Le vrai sentiment du devoir accompli ? « C’est de savoir que tout le monde arrive à destination sans accident, sans finir dans un fossé, et sans nous avoir vus bosser », confie modestement Marc. « C’est un service public, on fait notre métier », complète Régis, à l’aise dans le costume du héros invisible. Peu importe si les collégiens n’auront pas la moindre pensée gratifiante, au moment de sauter dans leur bus, d’ici quelques heures. Tant pis pour le manque de reconnaissance des saisonniers et des touristes.

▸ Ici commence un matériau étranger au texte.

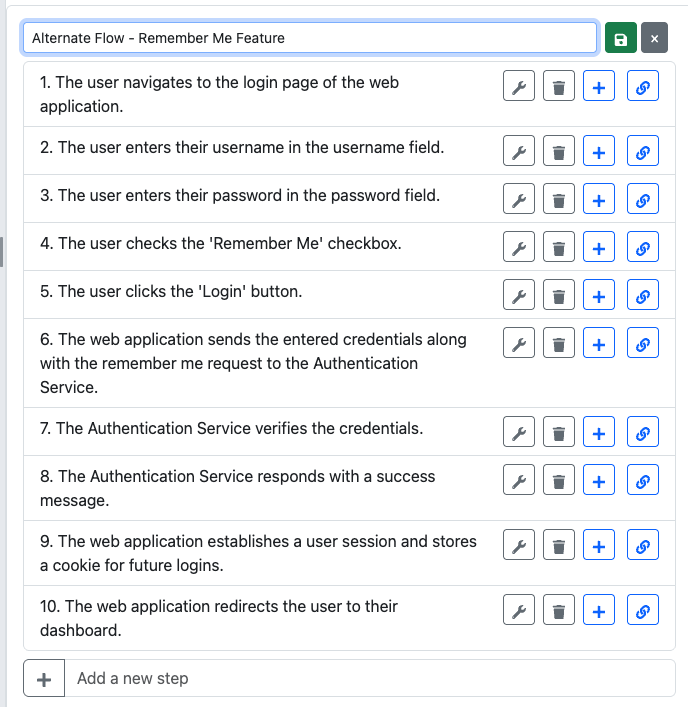This screenshot has height=708, width=688.
Task: Click the link icon on step 8
Action: click(x=643, y=482)
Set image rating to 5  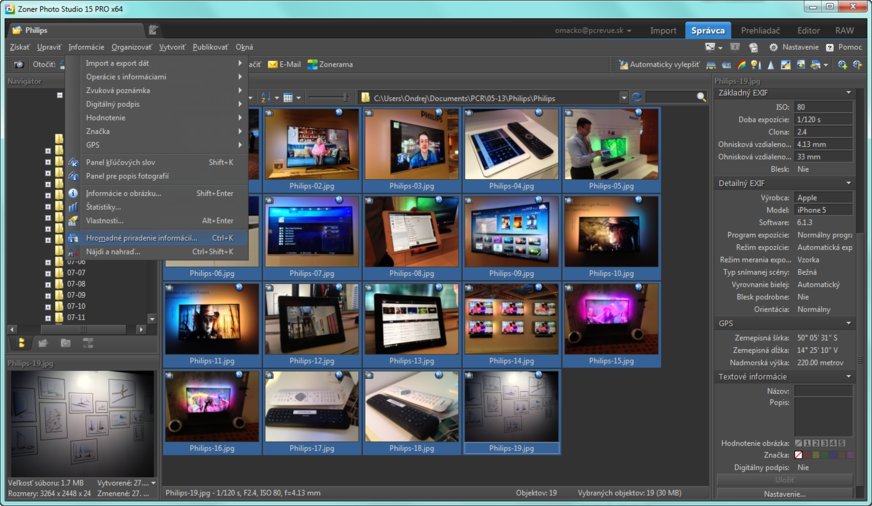841,443
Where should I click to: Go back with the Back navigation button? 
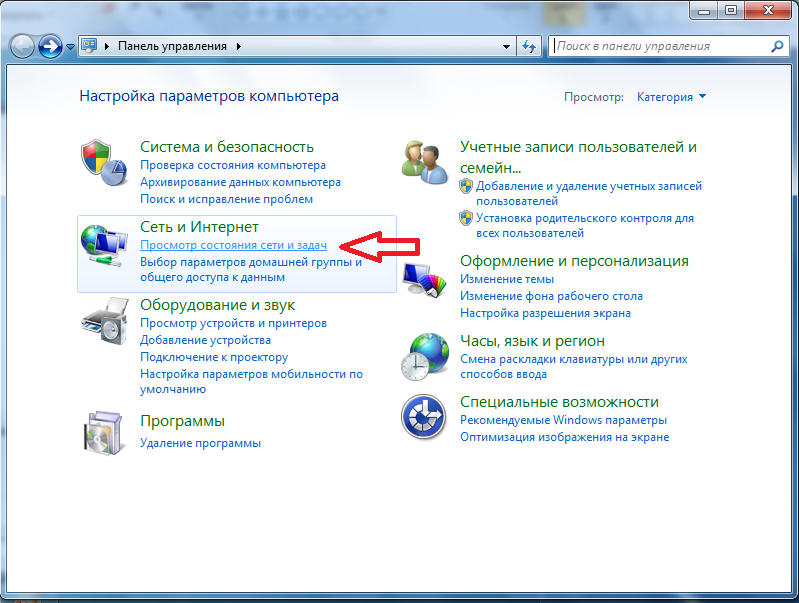[x=23, y=46]
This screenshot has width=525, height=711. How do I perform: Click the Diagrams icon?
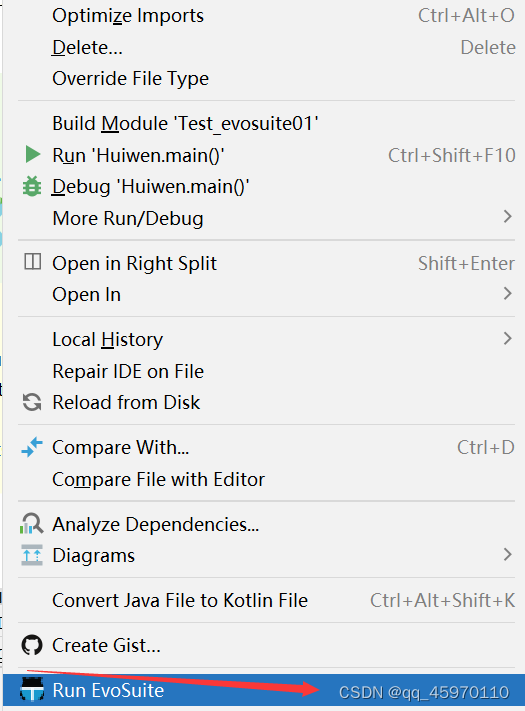pos(32,555)
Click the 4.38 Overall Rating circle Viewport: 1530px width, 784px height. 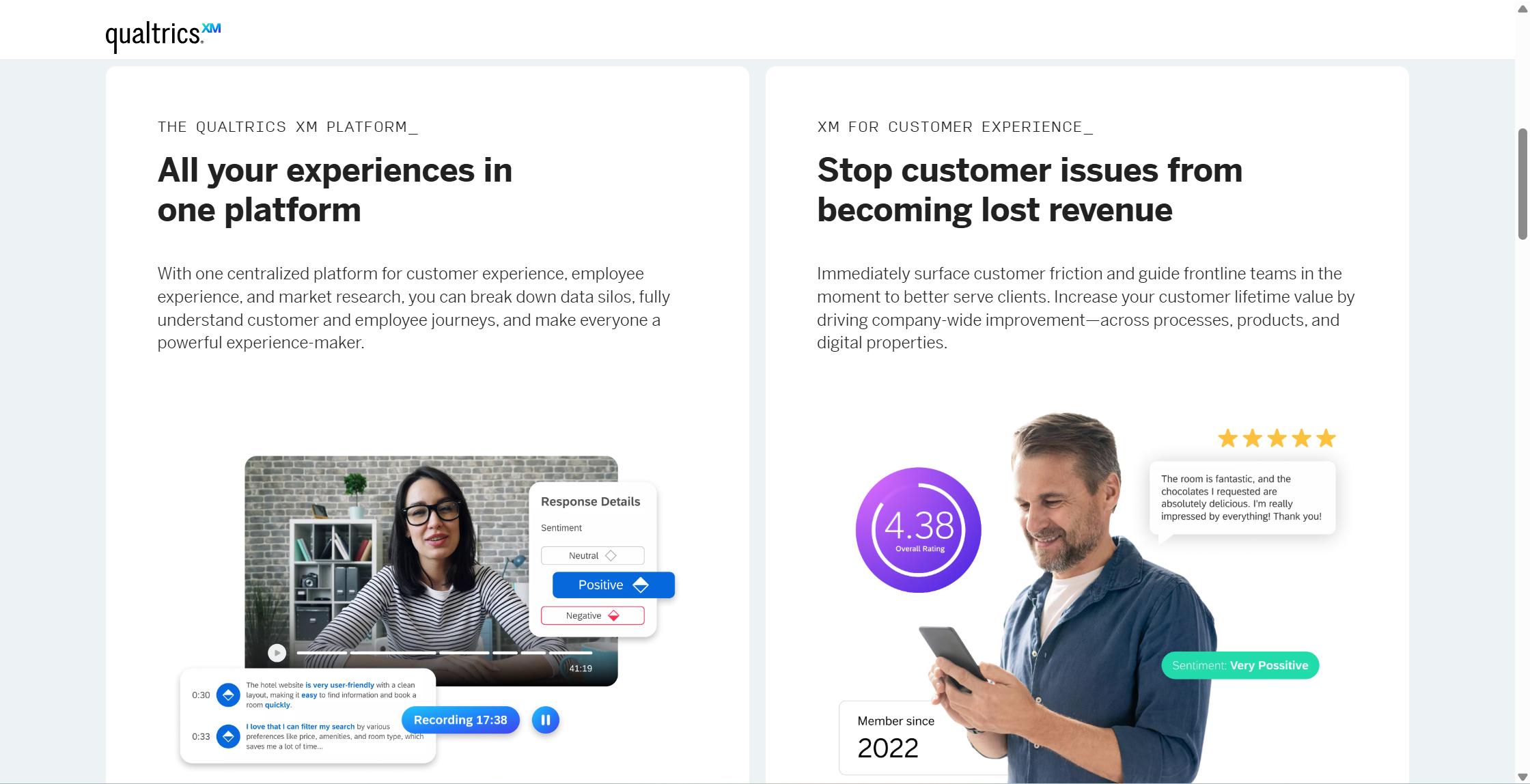[x=919, y=530]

Indifférents, le plus souvent. Méprisant, parfois. En témoigne l’inévitable « vous auriez pu venir plus tôt », qui n’atteint presque plus les deux hommes. « Pour certains, la neige n’est pas encore tombée qu’il faudrait déjà qu’on l’enlève », ironisent ceux qui s’acharnent à coiffer dame Nature au poteau.

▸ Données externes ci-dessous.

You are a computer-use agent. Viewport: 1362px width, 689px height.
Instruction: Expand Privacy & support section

Heureusement, de temps à autre, sur le bord de la route, un automobiliste « en galère » leur adresse « un signe de la main », soulagé de comprendre qu’il n’aura pas à batailler avec ses chaînes à neige. Il y a aussi les « gamins », qui ravivent chez Marc des souvenirs enfouis : « Quand ils font la queue avec leurs parents pour acheter un forfait avec les skis sur le dos, ils nous voient passer, lâchent tout et ne nous quittent plus des yeux. Ils rêveraient de monter dans le camion. »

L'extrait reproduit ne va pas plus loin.